Discovering the Scientific Method

What is science according to the 8th grade?

This over-arching question was presented to all 64 members of Chapin’s Class 8 as part of their recent scientific study. Using Google Slides, each student crafted a colorful and engaging slide to explain how they interpret science. Students had few constraints and could use text, images, quotes, or a combination of design elements to display their thoughts.

After all slides were submitted, they were compiled into one Google presentation for the Class to view. Students worked in pairs to make hypotheses, or educated guesses, about what their classmates would choose to include on their slides. These predictions included: there would be more use of words than photos, the word ‘discovery’ would appear on almost all slides, and photos of famous scientists would be utilized more often than not.

Partners zoomed together to film a presentation of their experiment and hypotheses, highlight their finding, and discuss what was surprising. For example, one pair used a pie chart to show they had been incorrect in their prediction that most students would opt to display photos of famous scientists. They discovered only 13 (20.3%) students did and 51 (79.7%) did not.

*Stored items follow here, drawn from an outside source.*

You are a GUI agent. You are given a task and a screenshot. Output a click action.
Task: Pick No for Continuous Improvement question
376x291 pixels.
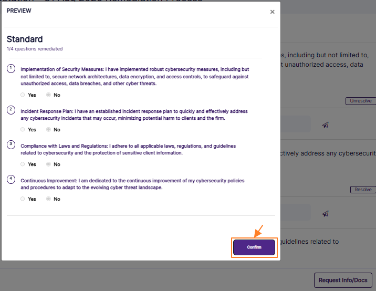49,199
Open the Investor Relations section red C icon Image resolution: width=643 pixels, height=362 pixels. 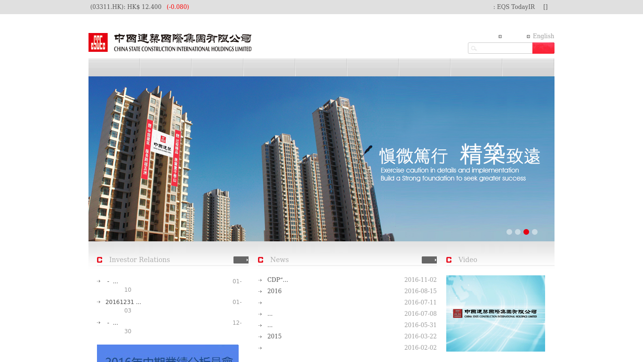point(99,260)
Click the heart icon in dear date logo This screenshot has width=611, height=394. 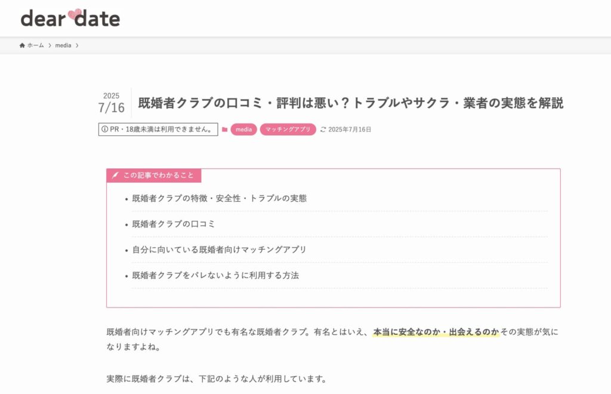click(74, 16)
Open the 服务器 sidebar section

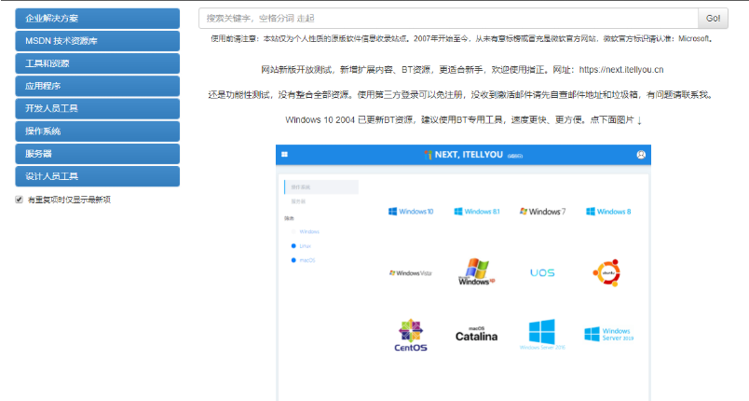click(97, 153)
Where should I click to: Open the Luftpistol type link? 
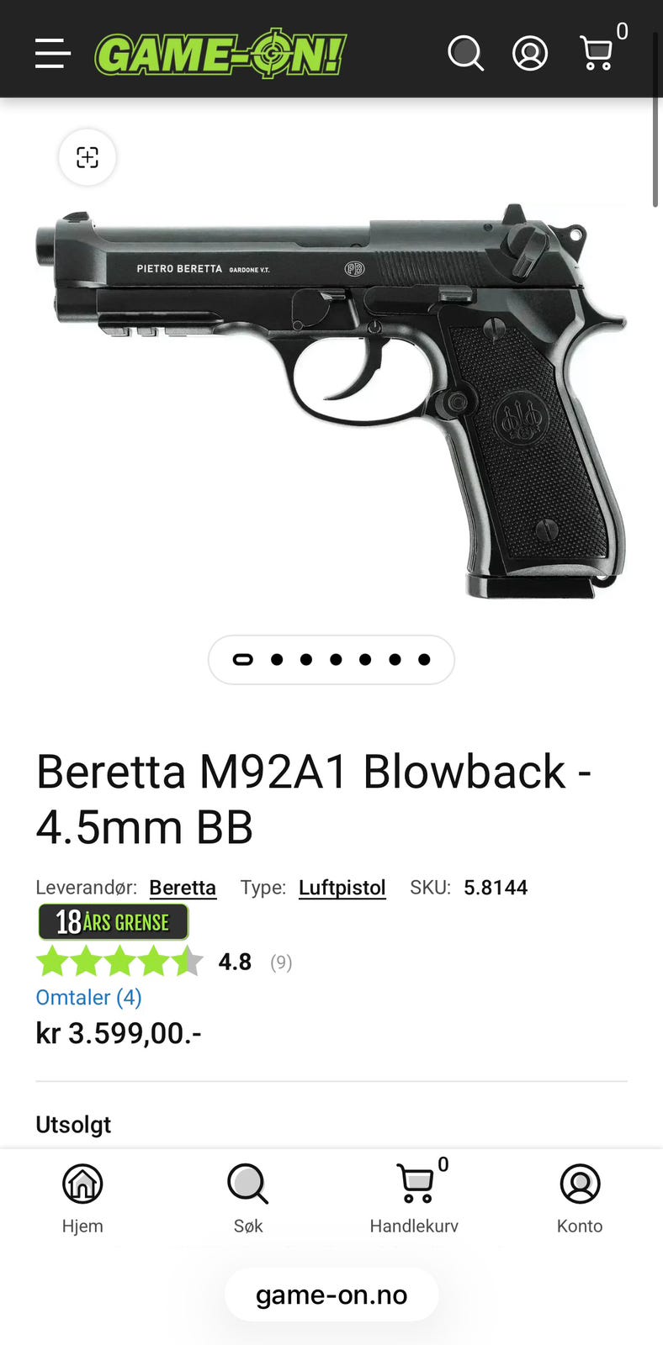342,888
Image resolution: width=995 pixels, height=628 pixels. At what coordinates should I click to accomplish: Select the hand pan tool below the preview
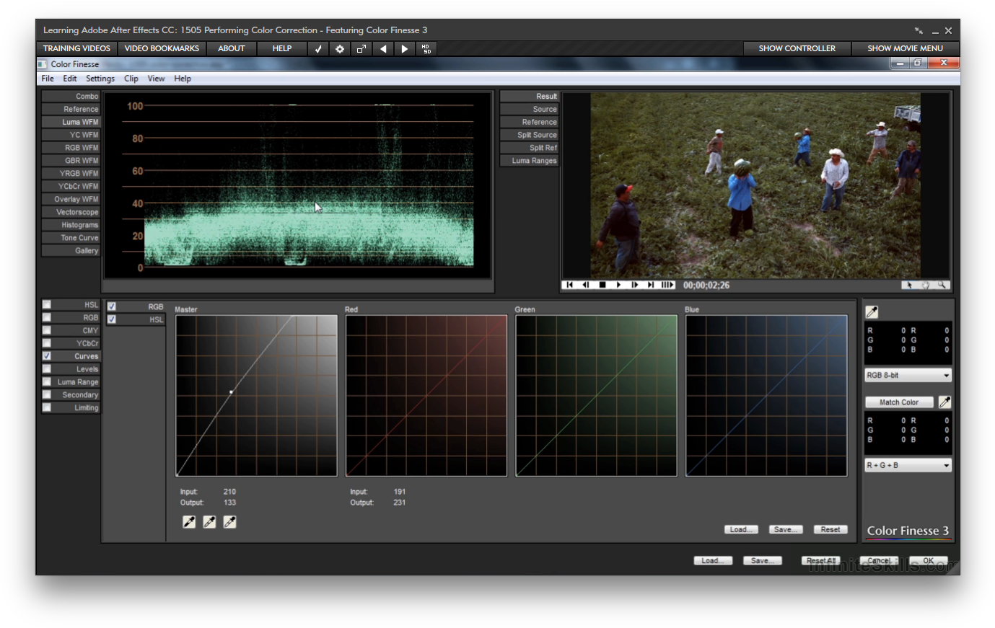(925, 284)
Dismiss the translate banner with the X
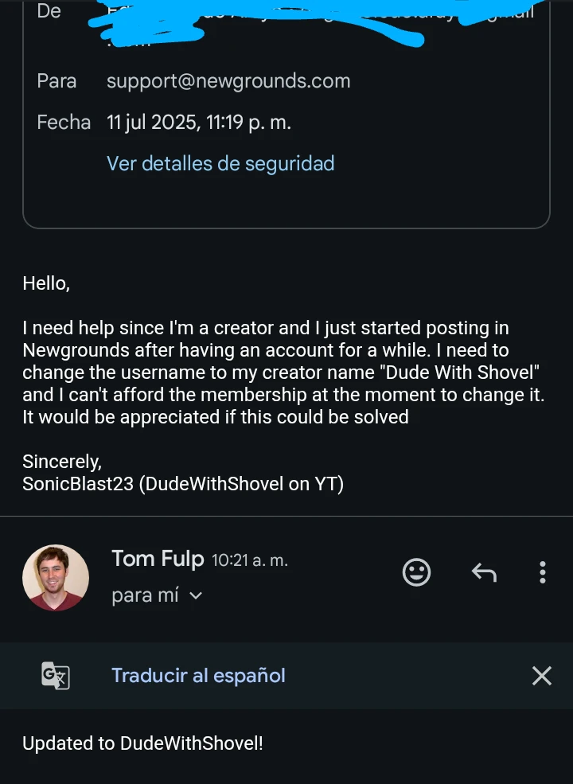 541,676
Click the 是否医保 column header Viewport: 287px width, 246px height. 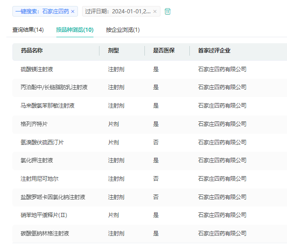point(164,51)
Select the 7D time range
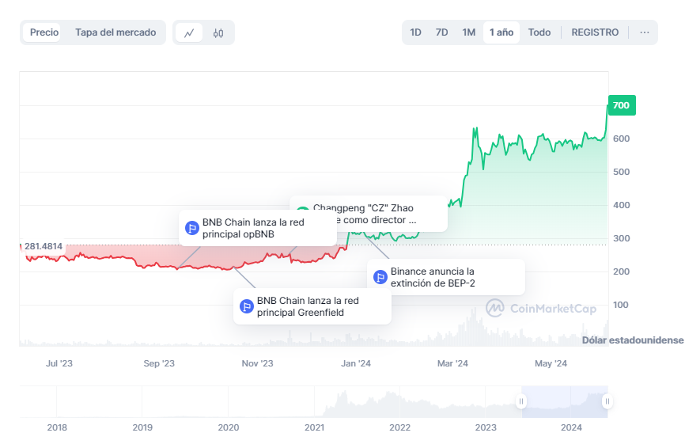685x448 pixels. coord(441,32)
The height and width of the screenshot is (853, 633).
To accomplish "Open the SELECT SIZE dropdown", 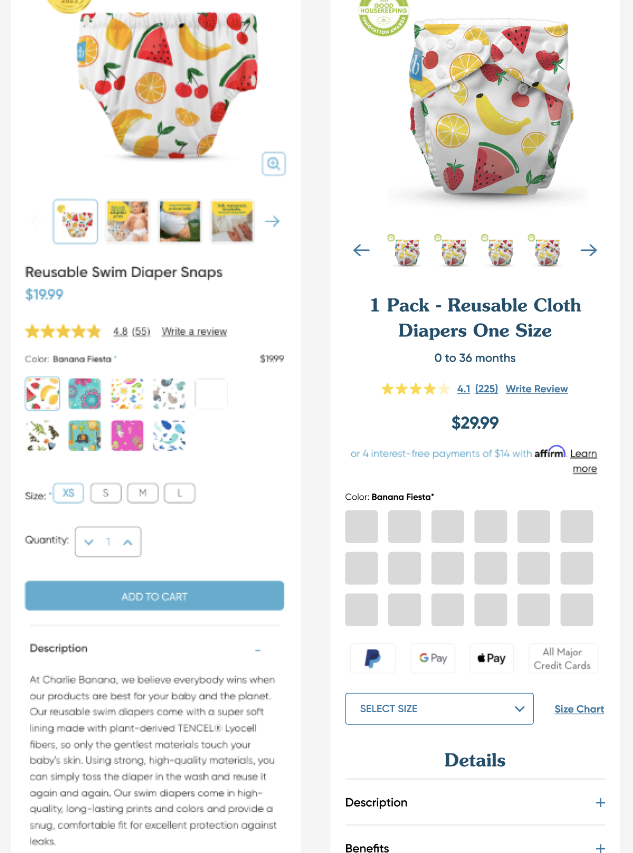I will click(x=439, y=709).
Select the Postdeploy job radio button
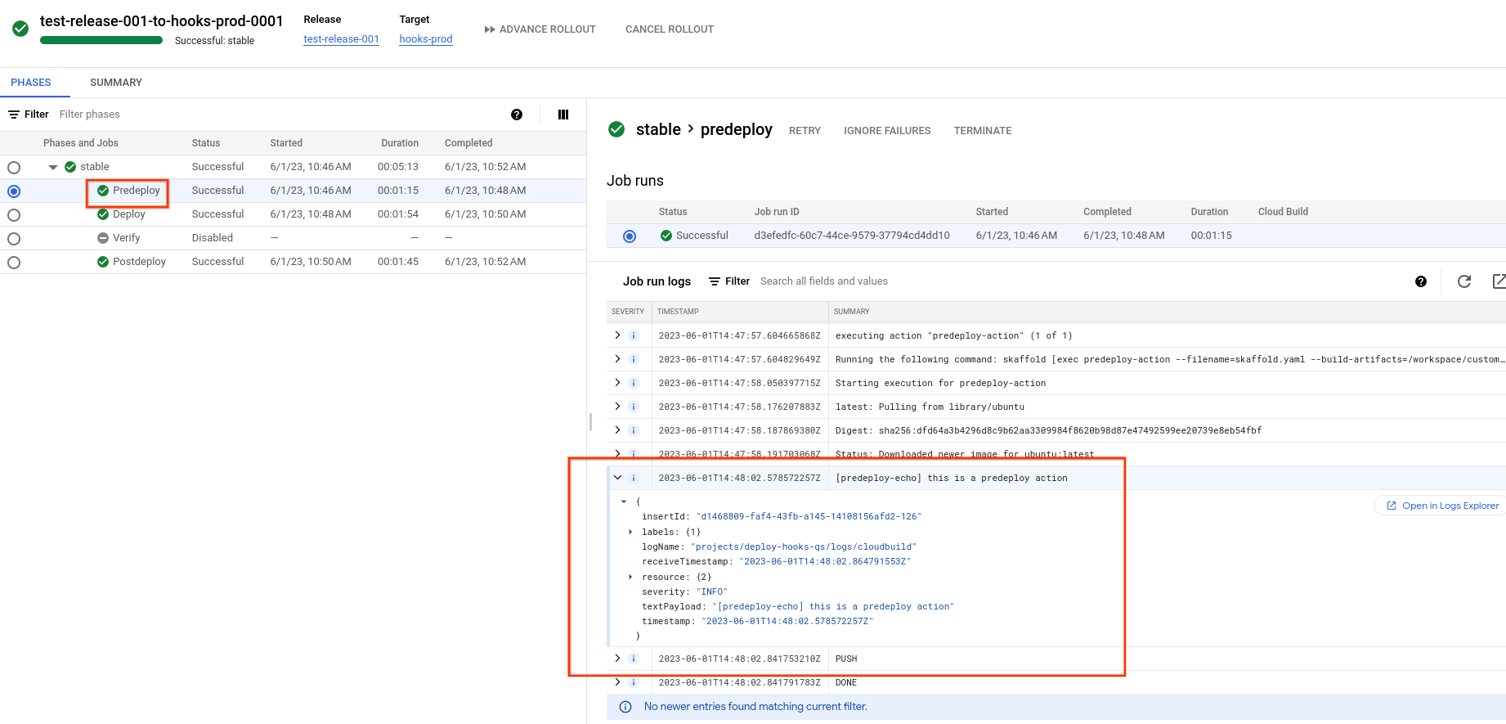This screenshot has width=1506, height=724. point(14,263)
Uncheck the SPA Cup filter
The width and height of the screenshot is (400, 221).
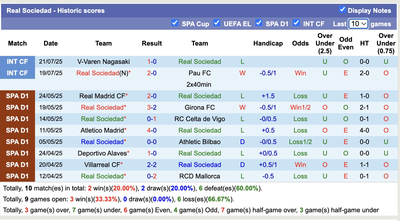click(175, 23)
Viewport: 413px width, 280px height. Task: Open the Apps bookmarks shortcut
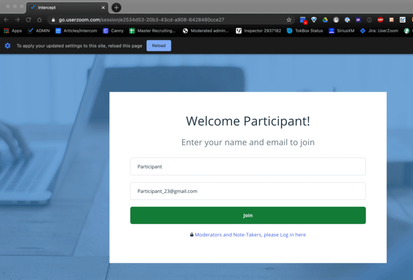pyautogui.click(x=13, y=31)
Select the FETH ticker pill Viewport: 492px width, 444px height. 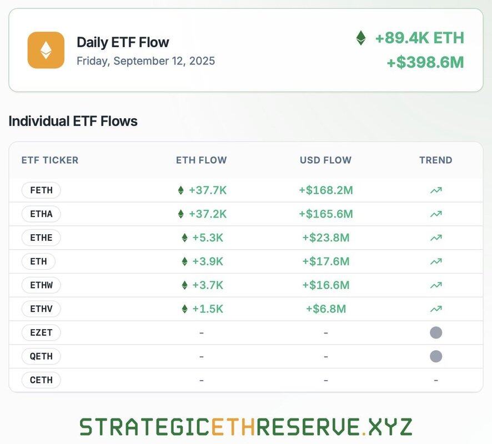[x=41, y=190]
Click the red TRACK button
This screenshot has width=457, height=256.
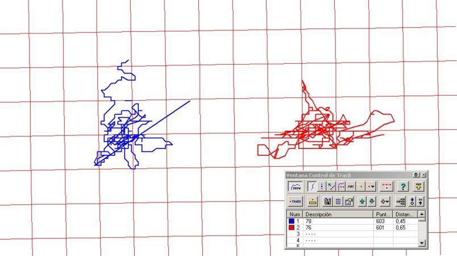point(296,201)
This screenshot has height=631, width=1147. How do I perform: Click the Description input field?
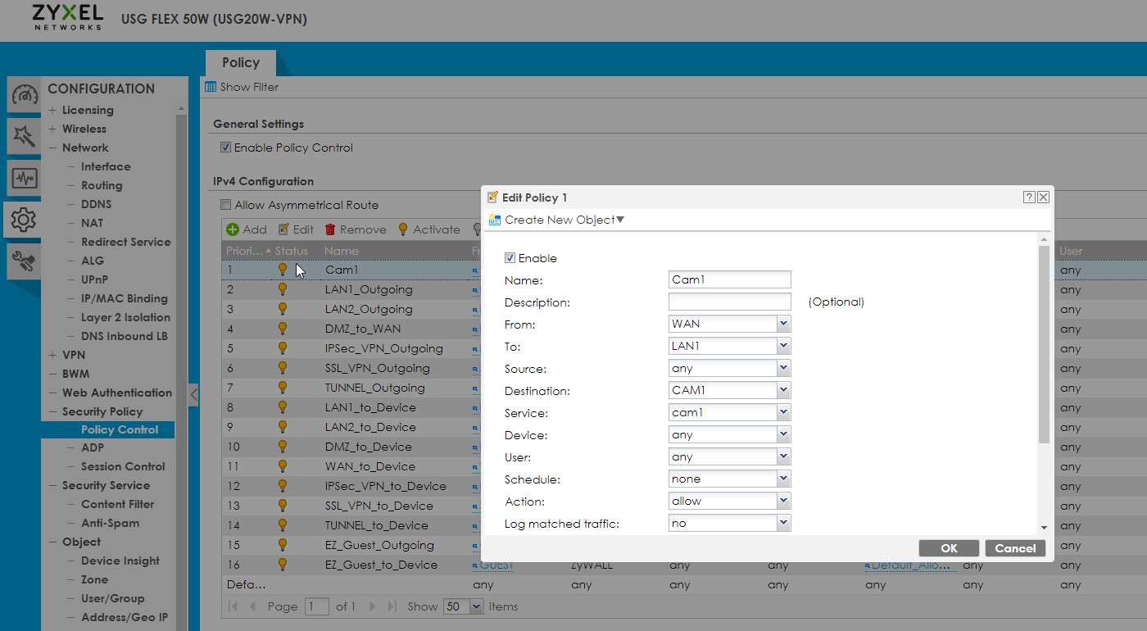click(729, 302)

On October 15, students convened via Zoom for a dissection of the project and its main objective – understanding the Scientific Method.

Science teacher Dr. Prasad Akavoor led the afternoon session. He asked, “How do we begin [the Scientific Method]? You ask yourself a question and make a prediction, but hypotheses could be wrong, so what do you do?”

One student volunteered that you can revise your hypothesis and collect further data. Dr. Akavoor nodded and encouraged students to explain the other key pieces of this method. Another student explained that “to be accurate, you need multiple measurements so you can find the average.”

“Correct. There are 64 slides, you can’t rely on just one.” Dr. Akavoor noted.

“We all interpret data differently,” added another student. Dr. Akavoor nodded and began to relate the student’s statement to news anchors. He explained that by watching different stations covering the same story, one could still get different impressions of what happened.

“This is called bias. It happens in science all the time. What kind of bias did we encounter in our project?”

The students offered thoughtful answers including the fact that only Chapin students – who live similar lives and have had the same education since Kindergarten – answered the prompt. They discussed how the field is still dominated by white males which can heavily influence biases. “We need more people of color and women,” said one student.

As the discussion neared its end, Dr. Akavoor asked students what they learned through this project.

“How to use Google sheets!” exclaimed one student. “And how to do calculations to find an average.”

“It enforced the scientific method with clear steps. It was nice to practice without a complicated experiment. We got to focus on the process,” shared another.

A third commented, “I liked that we got to self-execute with this project, choosing data to analyze on our own.”

Dr. Akavoor nodded, “These are techniques that professional scientists and technicians use!” He continued to compliment his class, praising the strong work habits and skills they learned in Middle School and have been utilizing this year. With this writer, he shared, “They’re all very independent. I’m proud of them.”